My eyes are closing with exhaustion.

‘This is not a dream, Eli,’ the man says.

‘This is crazy,’ I say, dizzy now, confused. A fever chill. ‘How did you find me?’

‘You picked up the phone, Eli.’

‘I don’t understand. I’m so tired.’

‘You need to listen to me, Eli.’

‘Okay, I’m listening,’ I say.

‘Are you really listening?’ the man asks.

‘Yes, I’m really listening.’

A long pause.

‘Your mum will not survive Christmas Day,’ the man says.

‘What are you talking about?’

‘She’s on obs, Eli,’ he says.

‘What’s obs?’

‘Observation, Eli,’ he says. ‘Suicide watch.’

‘Who are you?’

I’m feeling sick. I need to sleep. I have a fever.

‘Christmas is coming, Eli,’ the man says.

‘You’re scaring me and I need to sleep,’ I say.
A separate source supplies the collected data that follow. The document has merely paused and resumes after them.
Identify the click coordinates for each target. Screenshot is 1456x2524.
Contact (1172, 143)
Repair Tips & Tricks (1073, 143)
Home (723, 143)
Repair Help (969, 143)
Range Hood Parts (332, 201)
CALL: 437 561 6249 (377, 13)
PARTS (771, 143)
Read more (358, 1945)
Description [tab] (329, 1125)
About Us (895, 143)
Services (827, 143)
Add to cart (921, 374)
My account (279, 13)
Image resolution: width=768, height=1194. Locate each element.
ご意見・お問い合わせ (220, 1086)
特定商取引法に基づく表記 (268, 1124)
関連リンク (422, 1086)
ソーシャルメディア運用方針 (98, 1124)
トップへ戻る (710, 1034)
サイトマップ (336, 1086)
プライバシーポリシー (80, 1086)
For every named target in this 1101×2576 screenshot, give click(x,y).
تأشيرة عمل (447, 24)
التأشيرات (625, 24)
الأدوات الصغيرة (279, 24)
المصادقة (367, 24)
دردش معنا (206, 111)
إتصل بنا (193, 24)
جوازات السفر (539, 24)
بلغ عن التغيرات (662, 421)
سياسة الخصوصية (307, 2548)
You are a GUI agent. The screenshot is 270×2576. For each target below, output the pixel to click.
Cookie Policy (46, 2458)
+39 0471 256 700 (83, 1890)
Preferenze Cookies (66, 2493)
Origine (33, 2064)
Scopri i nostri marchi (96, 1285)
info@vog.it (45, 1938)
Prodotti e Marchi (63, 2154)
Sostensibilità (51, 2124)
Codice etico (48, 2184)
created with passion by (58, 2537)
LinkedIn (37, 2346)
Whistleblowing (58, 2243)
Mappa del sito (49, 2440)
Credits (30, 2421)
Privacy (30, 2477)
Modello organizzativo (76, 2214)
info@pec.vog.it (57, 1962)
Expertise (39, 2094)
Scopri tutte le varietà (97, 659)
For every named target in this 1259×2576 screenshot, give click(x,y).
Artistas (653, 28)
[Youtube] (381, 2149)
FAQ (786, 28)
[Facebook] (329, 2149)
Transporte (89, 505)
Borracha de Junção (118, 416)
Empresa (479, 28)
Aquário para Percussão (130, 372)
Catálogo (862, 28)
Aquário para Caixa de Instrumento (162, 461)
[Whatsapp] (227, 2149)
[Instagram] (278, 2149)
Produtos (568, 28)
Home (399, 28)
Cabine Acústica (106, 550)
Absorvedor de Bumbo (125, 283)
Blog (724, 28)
‘Christmas is coming, Eli,’ he says. ‘Sleigh bells.’

‘I’ve gotta lie down.’

‘Sleigh bells, Eli,’ the man says. ‘Sleigh bells!’

‘I gotta close my eyes.’

‘Sleigh bells,’ the man repeats.

What was that song she sang about sleigh bells? ‘Sleigh bells ring, are you listenin’? In the lane, snow is glistenin’. Gone away is the blue bird. Here to stay is the new bird.’

‘Yeah, sleigh bells,’ I say to the man. ‘Your end is a dead blue wren.’

And I hang up the phone and I curl up on the earth floor of Lyle’s secret room and I pretend that Slim’s girl Irene is sleeping down here in the hole with me. I slide into a bed with her and I spoon against her porcelain skin and I reach a comforting arm across her warm breast and she turns to kiss me goodnight with the face of Caitlyn Spies. The most beautiful face I’ve never seen.